4 thoughts on “The Times, They Are a-Changin’…

  1. Why didn’t OpenEHR follow the HL7 standard rather than invent something new? Isn’t this OpenEHR vs HL7 problem a self-inflicted problem by OpenEHR? Why then should HL7 reconcile with OpenEHR? I am not asking these because I object to what is happening or what has happened. I just want to understand why the fundimental difference exists in the first place. Not that knowing the root cause will make the future easier, but being ignorant of it will surely not help.

    • Hi John,

      openEHR has been in development for more than 20 years and the two initial authors of the openEHR specifications, Sam Heard and Thomas Beale, were intimately involved in HL7 for many years, with Sam being Chair of the EHR Working Group for some time. I suspect he may have mentioned his openEHR work once or twice within the HL7 community during that time 🙂 With hindsight it is pretty safe to assume that for whatever reasons HL7 was not deemed to be a good home for openEHR at the time – subsequently the openEHR Foundation was formed in conjunction with University College London to manage the specifications. I don’t know the details, nor particularly care – it was a long time ago and people and attitudes are changing.
      The openEHR spec have always been focused on a full EHR architecture and was not in any way trying to replicate HL7’s work on messaging standards. They predate the v3 work by years, so it is clearly not a simple matter of openEHR following HL7 or not.
      The openEHR approach to standardising and governing clinical content – whether for EHR persistence, exchange, aggregation, integration, analysis or as a basis for decision support – is arguably world leading and could be leveraged within HL7, with advantage to all.
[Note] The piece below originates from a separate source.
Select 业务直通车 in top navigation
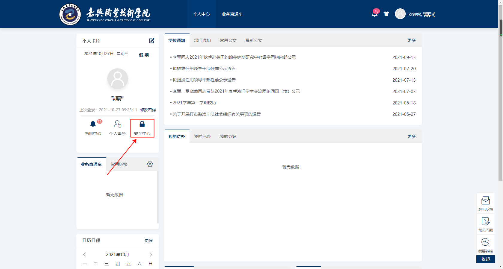(232, 14)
From my point of view there is not a HL7 vs openEHR problem – they are not competitors, but we do have an enormous opportunity to collaborate and bring together the best of both.

    • Since I was involved at the start, I will try to provide an answer of some kind. HL7 in 1999 (when I first went) was getting started with HL7v3 and the RIM. Over the period of the next 2 years, it became clear that the aim was still to define messages (RMIMs, HMDs etc), but with the new abstract RIM, and to ignore the semantics of ‘data inside systems’. Our view is that this was anachronistic – there were emerging good models for health data in systems, where health data are created in the first place, and having a fixed message structure dictating the payload isn’t compatible with that. Instead, we wanted to a) build single-source models of content for all uses – UI, messages, APIs, persistence and b) generate message definitions from these models, and use modern transport methods, i.e. web services, REST etc to move the same. Pre-defined message models – especially as complicated as HL7v3 – just gets in the way of that.

      So openEHR went a different direction: it defined an information model of EHR and other health data, and a framework for creating archetypes (content models), templates (defining logical data sets), terminology bindings and portable queries (AQL) from which concrete implementation artefacts could be generated, including message XSDs, APIs and so on. Two particular differences stand out: 1) all openEHR systems in the world use the same canonical information schema, so the data are guaranteed interoperable everywhere and 2) the archetype & template modelling is clinician-led, completely out of the hands of IT people. Tools enable content modellers to generate the appropriate technical artefacts.

      If HL7 had provided what was needed, we would have gladly used it, since the real game is what goes on top of the data – intelligent services – and it would have saved time. We are only now starting to address these challenges, based on a very strong and flexible technical platform.

      In the meantime, HL7 seems to have progressed beyond the original idea of RIM-based messages to more flexible uses of CDA (including archetype-based), and FHIR, a content micro-format approach. I see many opportunities for collaboration today.